**WHAT THE TASK ASKS**
Report every line below that carries the word "agent".

**MATERIAL SHOWN**
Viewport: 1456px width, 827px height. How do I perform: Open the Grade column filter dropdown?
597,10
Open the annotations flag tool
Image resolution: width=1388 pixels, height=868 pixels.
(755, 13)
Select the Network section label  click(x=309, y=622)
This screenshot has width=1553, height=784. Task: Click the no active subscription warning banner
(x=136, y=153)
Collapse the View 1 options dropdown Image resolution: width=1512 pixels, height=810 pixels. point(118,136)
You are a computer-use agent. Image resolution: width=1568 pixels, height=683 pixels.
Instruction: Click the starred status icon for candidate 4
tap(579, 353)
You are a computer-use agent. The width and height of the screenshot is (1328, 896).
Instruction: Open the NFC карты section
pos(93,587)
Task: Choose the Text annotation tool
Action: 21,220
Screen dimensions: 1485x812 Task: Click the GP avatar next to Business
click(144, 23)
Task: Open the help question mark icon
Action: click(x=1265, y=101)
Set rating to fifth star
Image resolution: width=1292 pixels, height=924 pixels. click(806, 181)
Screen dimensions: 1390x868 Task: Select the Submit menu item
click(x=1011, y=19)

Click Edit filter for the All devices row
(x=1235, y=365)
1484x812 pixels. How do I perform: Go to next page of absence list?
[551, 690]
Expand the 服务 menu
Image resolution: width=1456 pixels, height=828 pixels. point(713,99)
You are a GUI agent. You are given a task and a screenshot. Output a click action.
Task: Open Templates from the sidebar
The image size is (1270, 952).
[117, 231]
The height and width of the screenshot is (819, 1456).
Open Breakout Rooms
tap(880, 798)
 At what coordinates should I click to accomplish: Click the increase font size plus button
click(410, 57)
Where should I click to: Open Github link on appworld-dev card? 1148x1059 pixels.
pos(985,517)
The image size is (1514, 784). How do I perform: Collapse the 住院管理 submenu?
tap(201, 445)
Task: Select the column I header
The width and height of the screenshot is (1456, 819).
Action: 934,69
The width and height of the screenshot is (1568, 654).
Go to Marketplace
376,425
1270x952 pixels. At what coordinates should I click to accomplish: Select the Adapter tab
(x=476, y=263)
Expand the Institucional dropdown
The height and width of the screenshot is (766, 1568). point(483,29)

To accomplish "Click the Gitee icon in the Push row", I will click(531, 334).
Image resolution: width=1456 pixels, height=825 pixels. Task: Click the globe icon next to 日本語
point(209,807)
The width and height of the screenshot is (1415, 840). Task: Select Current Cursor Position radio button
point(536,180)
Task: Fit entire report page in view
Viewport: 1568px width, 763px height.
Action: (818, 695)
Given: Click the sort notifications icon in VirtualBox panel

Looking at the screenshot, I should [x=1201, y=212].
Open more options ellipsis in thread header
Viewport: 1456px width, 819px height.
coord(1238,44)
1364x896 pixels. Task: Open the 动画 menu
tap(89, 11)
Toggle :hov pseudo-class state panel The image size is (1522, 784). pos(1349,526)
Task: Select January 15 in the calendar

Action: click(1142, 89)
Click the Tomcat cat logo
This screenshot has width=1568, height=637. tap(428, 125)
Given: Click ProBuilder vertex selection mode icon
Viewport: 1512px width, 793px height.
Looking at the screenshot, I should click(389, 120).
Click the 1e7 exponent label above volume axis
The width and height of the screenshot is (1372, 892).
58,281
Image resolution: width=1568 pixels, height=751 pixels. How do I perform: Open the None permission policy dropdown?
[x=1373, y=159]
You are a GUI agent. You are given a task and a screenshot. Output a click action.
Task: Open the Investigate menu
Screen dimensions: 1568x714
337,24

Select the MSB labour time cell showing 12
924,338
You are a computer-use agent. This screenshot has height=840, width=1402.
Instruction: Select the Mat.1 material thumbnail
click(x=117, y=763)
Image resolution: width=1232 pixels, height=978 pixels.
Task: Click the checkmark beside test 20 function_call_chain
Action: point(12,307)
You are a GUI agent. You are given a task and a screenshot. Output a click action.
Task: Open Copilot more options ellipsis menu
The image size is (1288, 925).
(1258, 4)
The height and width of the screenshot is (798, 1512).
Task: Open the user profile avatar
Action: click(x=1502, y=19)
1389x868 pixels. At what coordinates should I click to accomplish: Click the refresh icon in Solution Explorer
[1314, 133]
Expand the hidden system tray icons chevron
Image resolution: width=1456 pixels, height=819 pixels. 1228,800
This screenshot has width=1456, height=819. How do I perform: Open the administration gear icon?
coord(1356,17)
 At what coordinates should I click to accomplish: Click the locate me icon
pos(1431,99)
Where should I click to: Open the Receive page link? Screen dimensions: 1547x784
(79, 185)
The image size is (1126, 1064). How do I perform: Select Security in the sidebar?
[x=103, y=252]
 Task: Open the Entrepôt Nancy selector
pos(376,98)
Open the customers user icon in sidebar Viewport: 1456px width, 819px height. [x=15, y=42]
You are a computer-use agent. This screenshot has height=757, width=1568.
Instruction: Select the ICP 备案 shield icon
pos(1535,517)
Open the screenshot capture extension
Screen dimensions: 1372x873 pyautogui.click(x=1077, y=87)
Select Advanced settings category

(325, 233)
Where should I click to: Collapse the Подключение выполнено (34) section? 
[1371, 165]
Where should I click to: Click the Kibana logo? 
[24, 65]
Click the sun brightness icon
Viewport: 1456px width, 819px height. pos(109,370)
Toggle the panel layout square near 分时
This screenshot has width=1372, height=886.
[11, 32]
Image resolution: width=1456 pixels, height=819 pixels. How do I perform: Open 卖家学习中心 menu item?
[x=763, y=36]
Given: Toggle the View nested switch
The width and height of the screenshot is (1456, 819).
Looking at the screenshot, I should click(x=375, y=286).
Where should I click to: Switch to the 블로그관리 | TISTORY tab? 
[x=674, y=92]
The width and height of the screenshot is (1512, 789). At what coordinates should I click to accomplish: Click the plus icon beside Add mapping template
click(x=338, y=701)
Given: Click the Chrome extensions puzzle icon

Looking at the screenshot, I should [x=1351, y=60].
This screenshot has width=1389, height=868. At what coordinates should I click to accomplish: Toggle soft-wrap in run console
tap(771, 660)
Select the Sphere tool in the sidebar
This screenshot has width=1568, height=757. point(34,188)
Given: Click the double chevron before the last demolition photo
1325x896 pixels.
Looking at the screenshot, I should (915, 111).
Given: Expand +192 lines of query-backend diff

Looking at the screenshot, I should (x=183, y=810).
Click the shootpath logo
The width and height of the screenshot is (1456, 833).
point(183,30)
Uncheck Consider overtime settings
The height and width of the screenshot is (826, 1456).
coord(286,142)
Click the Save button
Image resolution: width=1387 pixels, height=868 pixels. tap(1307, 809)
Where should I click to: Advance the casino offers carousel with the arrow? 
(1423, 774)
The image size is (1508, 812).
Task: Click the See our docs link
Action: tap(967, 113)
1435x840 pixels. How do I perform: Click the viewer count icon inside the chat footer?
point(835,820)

**TASK ANSWER**
You are a computer-use agent. Image resolution: width=1568 pixels, height=683 pixels.
You are a computer-use agent. The width and height of the screenshot is (1328, 896).
You are a GUI agent. You are given a task and a screenshot. Output a click action.
You are a GUI agent. You are given a task and a screenshot. Output a click action.
You are a computer-use agent. This screenshot has height=840, width=1402.
You are a GUI agent. You are given a task and a screenshot. Output a click action.
You are a computer-use agent. This screenshot has height=757, width=1568.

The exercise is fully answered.